Шрифт:
Интервал:
Закладка:
Не пишется, – да и полно. Писал большое письмо Булгакову, отпечаток венецианских впечатлений.
10(22) сентября. Поехал после обеда в Lido. Царь-солнце великолепно лег на злато-багровом ложе, и темные Тирольские Альпы прекрасно рисовались из-за этого яркого грунта. Восхождение царицы-луны долго прождал я, прохаживаясь по уединенному песчаному берегу. У нас нет слова для plage (пляж) и greve. Мой Брока восхищался твердью, усеянною звездами, и припоминал стихи из Тасса. Море с известною и невыразимою мелодией своей разбивалось о берег и замирало в песке. Наконец взошла луна, несколько уже изувеченная и убывающая.
Возвратился и причалил к пиаццете около 10 часов вечера. На Лидо сторожа при купальных будках ожидали в полночь англичан, которые обещались приехать купаться, и рассказывали мне про житье-бытье, доброту и щедрость герцога Брауншвейского, который имеет летний дом на Лидо, но нынешнее лето не приезжал – к прискорбию бедных, сказал со вздохом старый сторож.
Вчера, в пятницу, был я в мастерской Nerly, пейзажиста. Картины его – венецианские виды; и одна, возвращение с уборки винограда, находится в петербургских дворцах. Он живет в Pallazzo Pizani, в тех же покоях, в которых несчастный Леопольд Роберт лишил себя жизни. Он женат на побочной дочери Муруцци, который, недовольный этим браком, по личной причине, говорит скандальная хроника, оставил все свое огромное богатство родственнице своей жены.
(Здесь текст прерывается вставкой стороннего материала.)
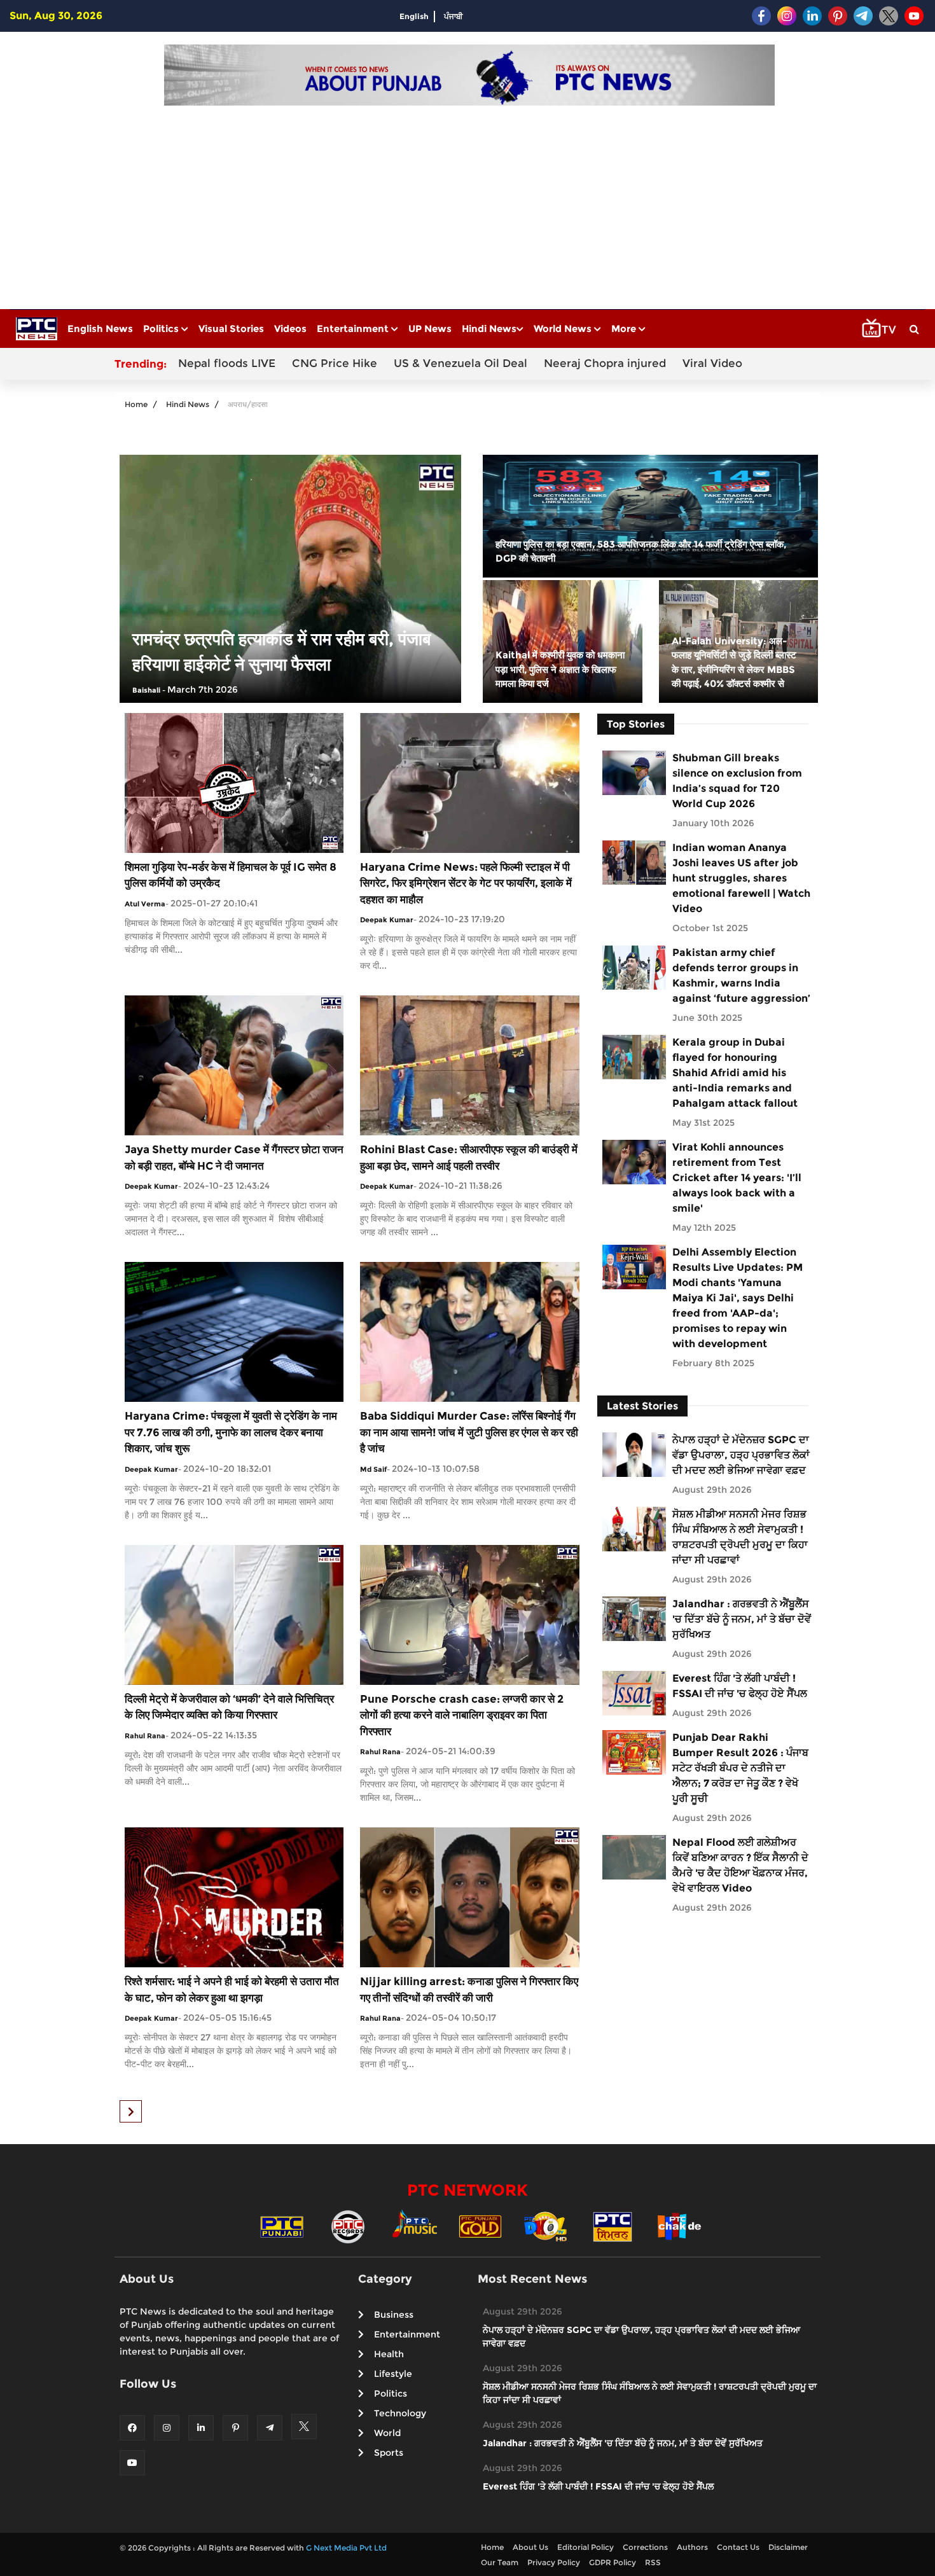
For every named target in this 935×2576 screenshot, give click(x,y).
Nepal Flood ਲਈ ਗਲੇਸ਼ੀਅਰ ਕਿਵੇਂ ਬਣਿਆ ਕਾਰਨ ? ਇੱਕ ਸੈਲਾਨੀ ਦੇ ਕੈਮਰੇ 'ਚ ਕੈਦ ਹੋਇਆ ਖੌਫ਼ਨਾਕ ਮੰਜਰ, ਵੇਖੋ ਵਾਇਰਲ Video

Был еще в ателье сына Schiavoni: дописывает копию с Белини – Богоматерь, апостол Петр, Захарий в красной одежде, Екатерина, а для нашего императора – прекрасную картину его композиции – портрет маленькой княжны Четвертинской. Знаменитого колена (в письме к Булгакову) не видал за отсутствием отца. Vogel, приятель Жуковского, фотографировал портрет Лизы (Валуевой). Нерли сделал для Жуковского вид из комнаты, которую занимал он в приезд свой в Венецию с цесаревичем.
На днях был в Pallazzo Pizani (другой Пизани), славящейся картиной Павла Веронеза: семейство Дария у ног молодого Александра. Признаюсь, сердце и глаза мои не лежат к этим картинам из Роллена и нашего московского Черепанова, вероятно, потому, что я в них толку не знаю. Тут же группа Дедала и Икара, одно из первых произведений резца Каковы, а в Pallazzo Treves (бывшему палаццо Emo, если верить Costode) последние произведения Кановы: две статуи Гектора и Аякса; но по другим сведениям, статуи 1808-11 годов, а только куплены были нынешним их хозяином после смерти Кановы.
Treves de Bonfil, банкир из евреев, славится благодетельностью своей к единоверцам и христианам. Тут же в кабинете его много маленьких картин новейших художников, между прочими вид пиаццы зимой, подсыпленной снегом. Видел палаццо герцогини Беррийской. Много исторических достопримечательностей старинных и современных, особенно семейных. Тут древность содержится со вкусом и блеском новейшего времени. Только в Венеции и жить этим пережившим себя величиям и властям. Вольтер в Кандиде своем давно и пророчески указал им этот ночлег. Старик на Schiavoni на свои заработанные деньги купил один из дворцов Giustiniani. В другом палаццо Giustiniani жил Шатобриан на пути в Иерусалим и строго отозвался о Венеции, на что отвечала m-me Renier Michiel, автор книги «Венецианские праздники». Schiavoni-сын сказал мне, что все рассказаное Arsene Houssaye (в брошюрке Voyaqe a Venise) о посещении его в их мастерской, сущая небылица. Этим болтунам французам непременно нужно сочинять и лгать: одной истины для них недостаточно.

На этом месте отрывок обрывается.